It’s About Time We Give Tiwa Savage Her Flowers

"No.1 the African Bad Girl"

Tiwa Savage has proven with each new effort that she is a force. In a number of ways and for a lot of years, the scales continue to be tipped. When forces go against the grain to even out the playing field or dare to restructure a system to accommodate more women, they are met with resistance. Zooming in on any industry or space occupied by women and men, someway or another the power lies within the latter. In today’s world where everyone is given 60 seconds to make a lasting impression before all eyes are on the next thing, one can only imagine how difficult it is to stand out in the crowd. In recent times however, there cracks are beginning to show and women are finally getting the recognition they deserve.

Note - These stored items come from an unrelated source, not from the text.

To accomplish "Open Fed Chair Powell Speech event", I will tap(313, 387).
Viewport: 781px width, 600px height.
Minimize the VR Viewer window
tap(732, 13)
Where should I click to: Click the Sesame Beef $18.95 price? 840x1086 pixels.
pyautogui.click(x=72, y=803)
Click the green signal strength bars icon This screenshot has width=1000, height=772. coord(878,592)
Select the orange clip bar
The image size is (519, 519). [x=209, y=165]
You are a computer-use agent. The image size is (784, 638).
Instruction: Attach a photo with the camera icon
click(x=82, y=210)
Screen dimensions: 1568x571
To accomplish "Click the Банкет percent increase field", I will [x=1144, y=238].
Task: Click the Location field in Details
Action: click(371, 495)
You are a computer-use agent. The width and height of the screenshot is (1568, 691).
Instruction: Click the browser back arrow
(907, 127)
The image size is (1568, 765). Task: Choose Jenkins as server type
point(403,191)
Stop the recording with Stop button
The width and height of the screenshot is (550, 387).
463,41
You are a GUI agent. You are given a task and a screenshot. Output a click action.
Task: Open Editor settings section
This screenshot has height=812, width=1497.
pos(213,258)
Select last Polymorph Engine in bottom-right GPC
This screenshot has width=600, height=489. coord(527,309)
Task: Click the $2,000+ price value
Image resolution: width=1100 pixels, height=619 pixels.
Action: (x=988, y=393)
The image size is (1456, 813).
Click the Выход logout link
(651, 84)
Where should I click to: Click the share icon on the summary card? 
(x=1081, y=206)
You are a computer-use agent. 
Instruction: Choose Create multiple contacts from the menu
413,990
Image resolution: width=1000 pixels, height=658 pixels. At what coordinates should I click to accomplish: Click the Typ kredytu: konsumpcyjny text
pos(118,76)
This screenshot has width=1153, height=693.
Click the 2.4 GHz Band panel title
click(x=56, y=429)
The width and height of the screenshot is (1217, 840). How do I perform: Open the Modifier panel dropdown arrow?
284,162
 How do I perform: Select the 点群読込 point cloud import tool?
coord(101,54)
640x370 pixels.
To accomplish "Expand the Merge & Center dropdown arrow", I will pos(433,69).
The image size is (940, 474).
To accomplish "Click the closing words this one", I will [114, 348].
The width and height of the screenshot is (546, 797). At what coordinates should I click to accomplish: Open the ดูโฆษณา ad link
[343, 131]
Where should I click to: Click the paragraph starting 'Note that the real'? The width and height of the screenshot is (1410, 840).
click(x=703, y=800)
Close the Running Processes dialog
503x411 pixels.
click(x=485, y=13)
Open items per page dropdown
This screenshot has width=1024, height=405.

Bringing it closer to home, everyday, the music industry in Nigeria achieves new groundbreaking records. The domineering genre that is Nigerian pop—colloquially referred to as Afrobeats—and all its proponents relentlessly break boundaries and attain new heights of star power, slinging the ropes of the expansive genre well beyond its borders. When Tems isn’t winning a Grammy and having a mutual fangirl moment with Mary J. Blige on the red carpet, Ayra Starr is sitting at the top of several national charts with each new release. At such a crucial moment in our history, it is vital to recognise those who have remained staunch amidst the challenges and emerged victorious in a world set up to suppress them. An inspiration to many within and outside the industry, Tiwa Savage is one of such unique pillars, an icon in her own right.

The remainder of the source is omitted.